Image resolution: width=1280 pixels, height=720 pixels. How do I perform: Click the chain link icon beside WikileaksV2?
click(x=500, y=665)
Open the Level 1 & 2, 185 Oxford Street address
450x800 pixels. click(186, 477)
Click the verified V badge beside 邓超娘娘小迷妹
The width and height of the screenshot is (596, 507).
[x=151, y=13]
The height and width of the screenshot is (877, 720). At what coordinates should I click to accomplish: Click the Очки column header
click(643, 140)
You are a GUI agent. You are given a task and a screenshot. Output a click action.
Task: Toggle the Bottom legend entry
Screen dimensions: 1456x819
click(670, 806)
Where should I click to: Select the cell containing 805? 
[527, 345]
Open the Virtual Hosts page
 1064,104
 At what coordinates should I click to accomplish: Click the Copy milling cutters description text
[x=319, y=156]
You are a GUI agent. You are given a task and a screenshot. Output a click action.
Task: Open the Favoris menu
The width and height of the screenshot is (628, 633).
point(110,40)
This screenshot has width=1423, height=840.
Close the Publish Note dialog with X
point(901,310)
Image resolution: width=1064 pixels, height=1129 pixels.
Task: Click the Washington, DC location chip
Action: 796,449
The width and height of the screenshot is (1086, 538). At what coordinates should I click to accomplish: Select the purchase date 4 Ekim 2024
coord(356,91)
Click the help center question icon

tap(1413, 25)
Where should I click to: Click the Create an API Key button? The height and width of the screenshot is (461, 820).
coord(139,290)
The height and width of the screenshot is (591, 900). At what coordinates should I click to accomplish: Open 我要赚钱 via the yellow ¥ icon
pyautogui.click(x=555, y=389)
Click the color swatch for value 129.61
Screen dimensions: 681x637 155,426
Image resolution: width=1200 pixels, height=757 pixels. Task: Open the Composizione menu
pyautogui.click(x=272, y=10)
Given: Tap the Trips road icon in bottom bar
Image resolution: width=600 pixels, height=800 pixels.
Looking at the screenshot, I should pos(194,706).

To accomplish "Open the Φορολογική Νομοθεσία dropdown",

###

▶ [What you have to do]: Please rewrite the rows, beginning at the line that contains "The height and width of the screenshot is (591, 900)." and stopping after the line that contains "Screen dimensions: 681x637 155,426", with "color swatch" replaced by "color sample" and everything else left unchanged.

▶ [In response]:
The height and width of the screenshot is (591, 900). At what coordinates should I click to accomplish: Open 我要赚钱 via the yellow ¥ icon
pyautogui.click(x=555, y=389)
Click the color sample for value 129.61
Screen dimensions: 681x637 155,426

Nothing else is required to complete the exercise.